■ Problem requirements:
Format the lines from the one containing "Click the empty" through the one containing "I will pos(19,20).", inclusive, as a numbered list, leaving out any blank lines.

■ Records for this exercise:
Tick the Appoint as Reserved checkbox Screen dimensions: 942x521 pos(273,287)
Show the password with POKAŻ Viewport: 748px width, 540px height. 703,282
* * *
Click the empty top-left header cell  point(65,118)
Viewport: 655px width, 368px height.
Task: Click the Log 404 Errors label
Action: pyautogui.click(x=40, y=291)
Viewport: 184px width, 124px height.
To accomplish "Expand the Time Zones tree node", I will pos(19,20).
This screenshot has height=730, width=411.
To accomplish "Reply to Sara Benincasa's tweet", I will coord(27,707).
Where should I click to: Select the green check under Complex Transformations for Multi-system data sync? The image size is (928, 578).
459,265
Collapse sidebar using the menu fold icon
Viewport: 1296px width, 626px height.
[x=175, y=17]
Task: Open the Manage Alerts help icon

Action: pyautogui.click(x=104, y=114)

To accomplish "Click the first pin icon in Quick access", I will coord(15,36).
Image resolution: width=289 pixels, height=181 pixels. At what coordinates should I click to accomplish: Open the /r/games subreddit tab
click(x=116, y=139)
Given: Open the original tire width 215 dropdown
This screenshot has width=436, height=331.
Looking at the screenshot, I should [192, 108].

■ Result of this exercise:
1. Click the empty top-left header cell  point(65,118)
2. Viewport: 655px width, 368px height.
3. Task: Click the Log 404 Errors label
4. Action: pyautogui.click(x=40, y=291)
5. Viewport: 184px width, 124px height.
6. To accomplish "Expand the Time Zones tree node", I will pos(19,20).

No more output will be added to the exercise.